В «Двойнике» вопрос о границе кошмара и реальности, о границе реального-ирреального переносится в плоскость неотступного сомнения и психологического конфликта. В этом смысле для Достоевского не так важно, видит Голядкин этот кошмар наяву или во сне, во сне или наяву происходит действие: текст оставляет возможность обоих толкований.
Теперь можно вернуться к вопросу, которым мы задались в начале этой главы: почему «Двойник» производит на читателя столь завораживающее впечатление? Действительно, из повествования невозможно вырваться, а при попытке его анализировать появляется необоримое желание воспроизводить этот текст и продолжать кружиться в его водовороте. Чтение этого «нагромождения повторов» чарует потому, что перед нами возникает внутренний процесс — совокупность ощущений, в которых смешаны реакции на ирреальные события литературной реальности и достоверные фантазии кошмара. Достоевский явно жертвует всем ради того, чтобы передать со всей возможной точностью, воспроизвести последовательно и психологически достоверно не мыслительный логический процесс, не анамнез психической болезни, не сюжет «правдивейшей истории», а полный цикл перерождения слова в кошмар, невыразимость ужаса словами. Исследование этого внутреннего процесса самоценно для писателя:
А между тем какое-то новое ощущение отозвалось во всем существе господина Голядкина: тоска не тоска, страх не страх… лихорадочный трепет пробежал по жилам его. (…) но от странного чувства, странной темной тоски своей все еще не мог оттолкнуть от себя (…) [345]
Или:
Так-то выражался восторг господина Голядкина, а между тем что-то все еще щекотало у него в голове, тоска не тоска, — а порой так сердце насасывало, что господин Голядкин не знал, чем утешить себя [346].

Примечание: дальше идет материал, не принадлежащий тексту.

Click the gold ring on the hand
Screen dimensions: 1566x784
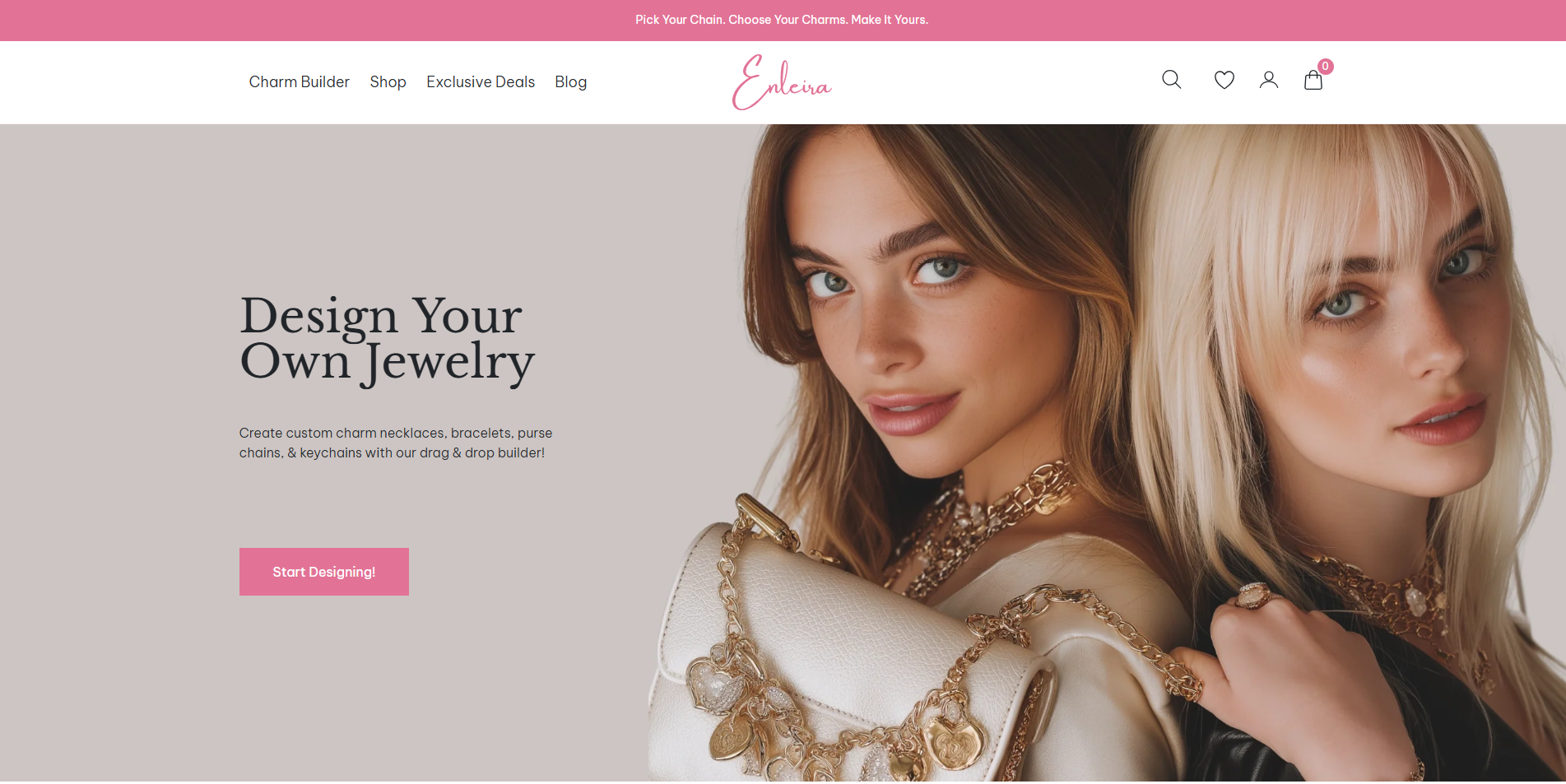click(x=1252, y=594)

Бормотанье Голядкина воспроизводит «навязчивый как кошмар» чувственный опыт, с которым знаком каждый. Воссоздавая его, Достоевский описывает порог, за которым эмоция уже не может воплотиться в слово.

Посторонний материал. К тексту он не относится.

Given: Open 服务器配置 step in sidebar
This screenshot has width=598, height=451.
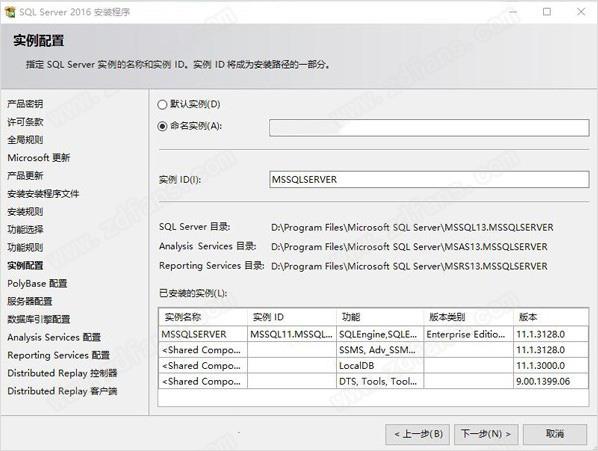Looking at the screenshot, I should (30, 302).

«Двойник» — это полемика о сути кошмара. В «Двойнике» герой пытается осмыслить кошмар и сопротивляться ему, критически отнестись к своему состоянию. Тогда как герои Гоголя озадачены лишь одним вопросом: не сон ли это? Герой, автор и читатели вынуждены одновременно и осмыслять это трудное ментальное состояние, и ставить его под сомнение, сопереживать его и критически наблюдать.

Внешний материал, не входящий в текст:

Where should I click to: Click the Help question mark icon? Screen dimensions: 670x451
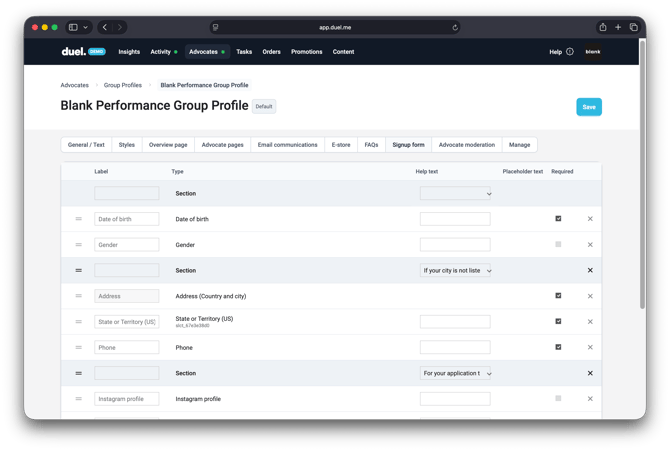pyautogui.click(x=570, y=52)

В «Двойнике», истории подлеца, ничто не заставляет нас — если мы не одержимы классовой солидарностью с маленьким человеком — принимать эмоции героя за свои собственные и из чувства личной симпатии, лояльности, как это часто случается при чтении художественного произведения, самоидентифицироваться с героем. Автор сразу предъявляет нам это противоречие, чтобы помешать некритично «сопереживать» герою, создавая почву для отстраненного наблюдения. Это — скорее сговор с читателем, чем тайное манипулирование им, к которому стремился Гоголь. Участие читателя в этом диалоге, призыв к читателю проверить подлинность описываемого своими собственными чувствами — такова была авторская задача, которую ставил перед собой Достоевский. Можно сказать, что в этом состоял его особый писательский метод.